Lula’s win is largely seen as a victory for the environment, after Bolsonaro cut environmental regulations and oversaw an increase in deforestation in the Amazon.

Besides climate change, the way Bolsonaro dealt with the pandemic was immediately concerning to students at Amherst.

Luquini noted that “not everybody survived, not everybody had a chance to see this moment, which was moving.”

This was a reference to Brazil’s approximately 700,000 Covid-related deaths, a rate four times the global average.

“Bolsonaro projected a terrible image of Brazil in these past few years,” Miotto Leal said.

In reference to jokes Bolsonaro made, Miotto Leal added: “To make fun of people dying is really beyond me — there is an utter lack of human regard.”

Picq looks forward to another Lula presidency considering his history of social investments.

“Lula is a president with a record of diminishing poverty, investing in the poor, and raising the minimum income,” Picq said. “The record that I like the most is his expansion of university education in unprecedented ways.”

Picq added that nearly tripling university access from 3 million to around 8 million was “revolutionary in a country marked by slavery.”
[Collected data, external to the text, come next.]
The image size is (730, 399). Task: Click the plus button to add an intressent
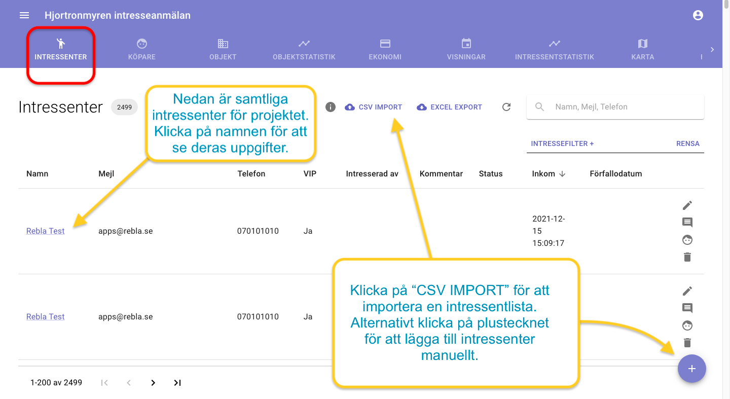(x=691, y=369)
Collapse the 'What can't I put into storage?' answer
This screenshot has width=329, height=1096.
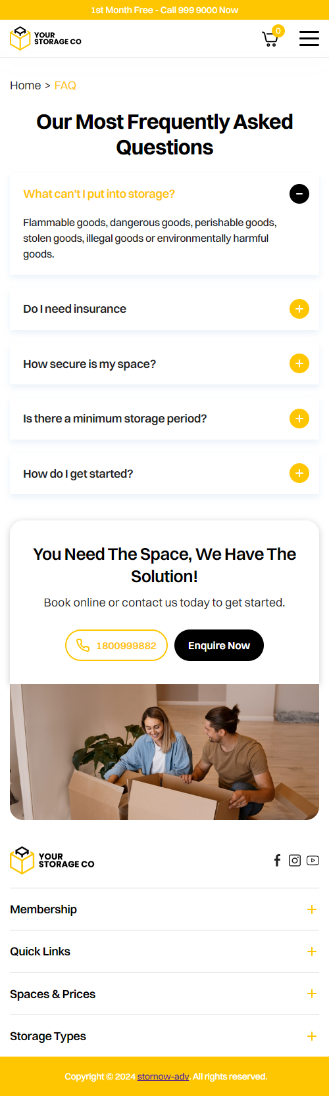[299, 194]
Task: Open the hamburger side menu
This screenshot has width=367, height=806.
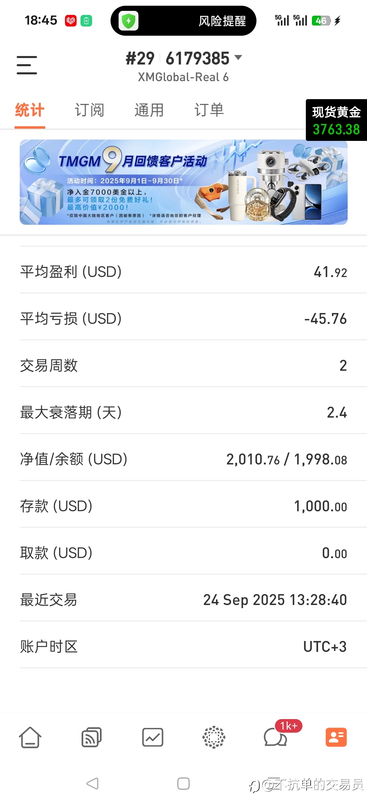Action: [27, 65]
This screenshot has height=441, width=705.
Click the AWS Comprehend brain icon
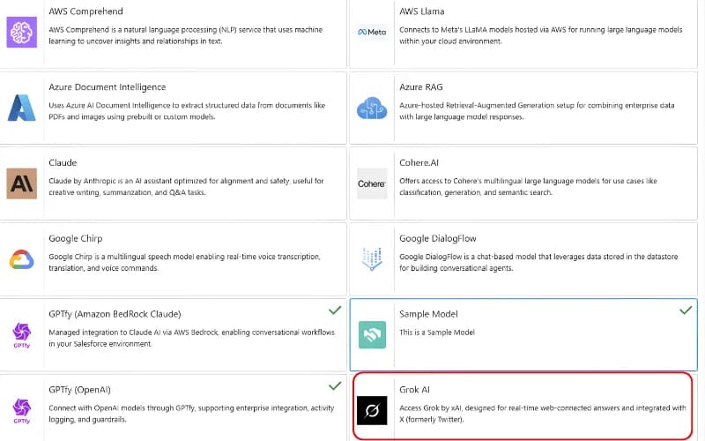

“It was the first time that poor, Black people on the periphery could go to university and become judges, lawyers, ministers, and ambassadors, changing the face of Brazil,” she said.

Picq said this was indicative of a movement away from Bolsonaro’s promotion of violence and guns and toward an investment in social policy that “will give people tools to grow and build Latin America.”

Though the U.S. has a similarly fraught political climate and controversial figures like Donald Trump that many compare to Bolsonaro, Miotto Leal said she noticed politics “transforming Brazilian society in a way that it doesn’t transform American society.”

While attending a music festival in Brazil this October, Miotto Leal said it was inspiring to hear a crowd of 5,000 people singing Lula’s campaign song.

“It’s very clear what people think and they’re very open about showing it and expressing it,” Miotto Leal added.

Picq remembered feeling a similar sentiment of political unity at 11 years old, at her first protest in support of Lula, and emphasized that Brazil’s spirit of collective action is something the U.S. can learn from.

“[The] U.S. is a country where there is a lot of individualism,” Picq said. “But there’s a lot of power to be found in working collectively.”